We've been able to spend enough time with the original SES 3.4 to state definitively that the Smart/ENVE partnership successfully improves the quality of our rides. With the introduction of the Gen 2 brake track, that quality extends to include the ride's end, too. The brake track's new, molded-in patterning combines with newly minted caliper pads for a claimed 30% increase in stopping power that manifests in both wet and dry conditions. We suppose that, since it had already pretty much perfected the art of going, it was only appropriate for ENVE to turn its attention to the under-appreciated art of stopping.
With the exception of the brake track changes, the SES 3.4 returns with all the same aerodynamic black magic that has inspired so much starting line envy in competitors the world over. The SES 3.4's rims aren't subjected to static, arbitrary widths and shapes. Instead, the engineers let each wheel's depth requirements dictate the ideal dimensions in order to reduce lateral forces and increase aerodynamic benefits across a wide range of yaw angles. The 3.4's design also accounts for the different behaviors of front and rear wheels. The front wheel is 35mm deep and 26mm wide, while the rear wheel is deeper and skinnier at 45mm deep and 24mm wide. This decreases drag with a focus on increased stability up front while taking advantage of the fact that the aft position has less of an effect on steering stability to focus on aerodynamic gains in the rear.
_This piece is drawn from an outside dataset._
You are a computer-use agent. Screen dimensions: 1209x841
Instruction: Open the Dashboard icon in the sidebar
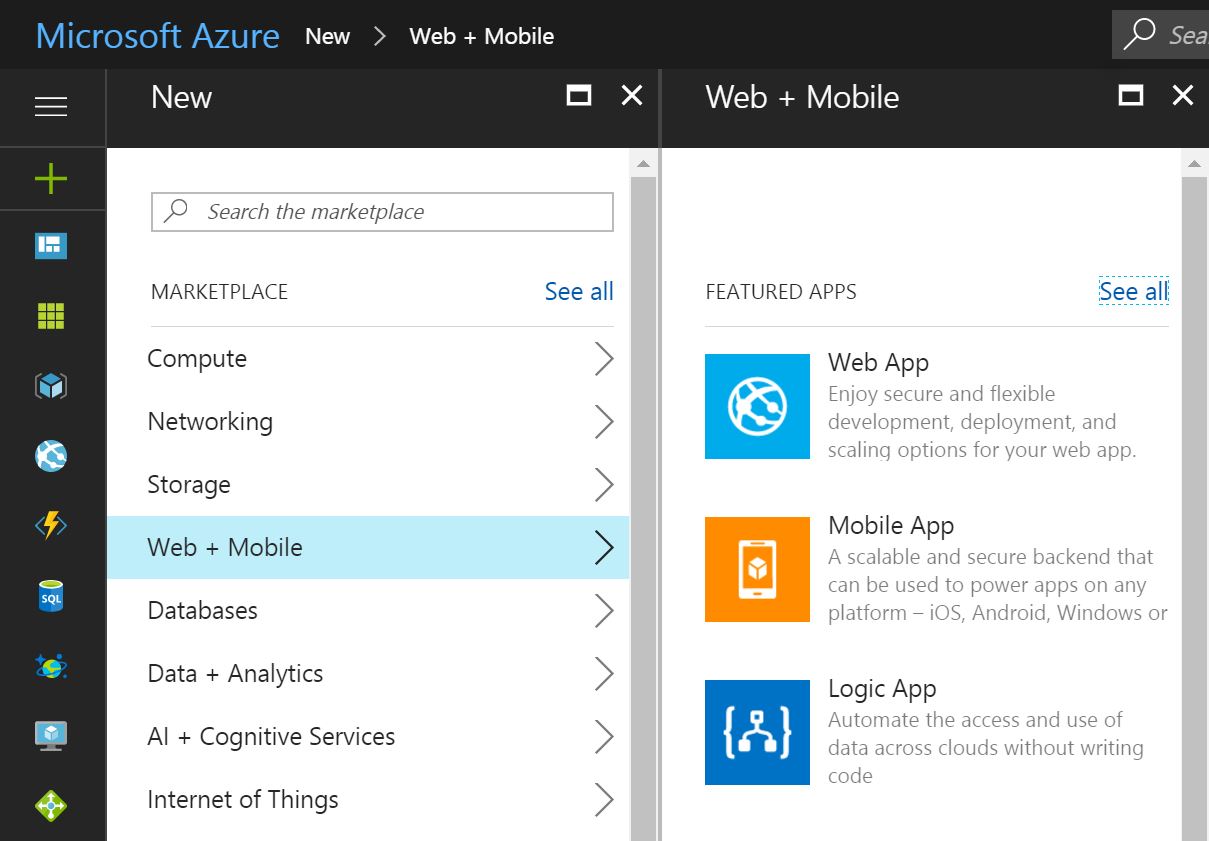click(x=51, y=246)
The result is that the 3.4 handles crosswinds and gusts with the confident stability of a wheelset with half its depth by building up a side-force equal to the changing angle of the wind. While this sounds like so much marketing palaver, it's verified by the Stability Index test results. ENVE borrows this testing protocol from the Formula One industry, and it remains the only cycling manufacturer with the confidence to measure its wheels by such a demanding metric. To rate a wheelset on this index, the front wheel is subjected to quick changes in wind resistance at set yaw angles, and the steering torque of user-correction is then measured. This means you won't be thrown across the road when a sharp turn radically changes your orientation to the wind, and you'll also enjoy more stability in gusty conditions, eliminating unfortunate surprises while cruising in the bunch.
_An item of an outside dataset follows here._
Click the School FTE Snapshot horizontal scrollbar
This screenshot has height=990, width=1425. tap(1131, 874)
Of course, we also recognize that aerodynamics are absolutely meaningless if a wheelset crumbles at the first sign of less-than-optimal road conditions, so we expected ENVE's obsessive engineering to carry over into the wheels' materials and lay-up. We weren't disappointed. ENVE routes the carbon around each spoke hole in a 100% intact design, which adds strength, boosts rigidity, and allows for less material and a lighter rim. The use of a removable bladder also keeps weight down compared to other wheels, so the SES series boasts the highest claimed strength-to-weight ratio on the market.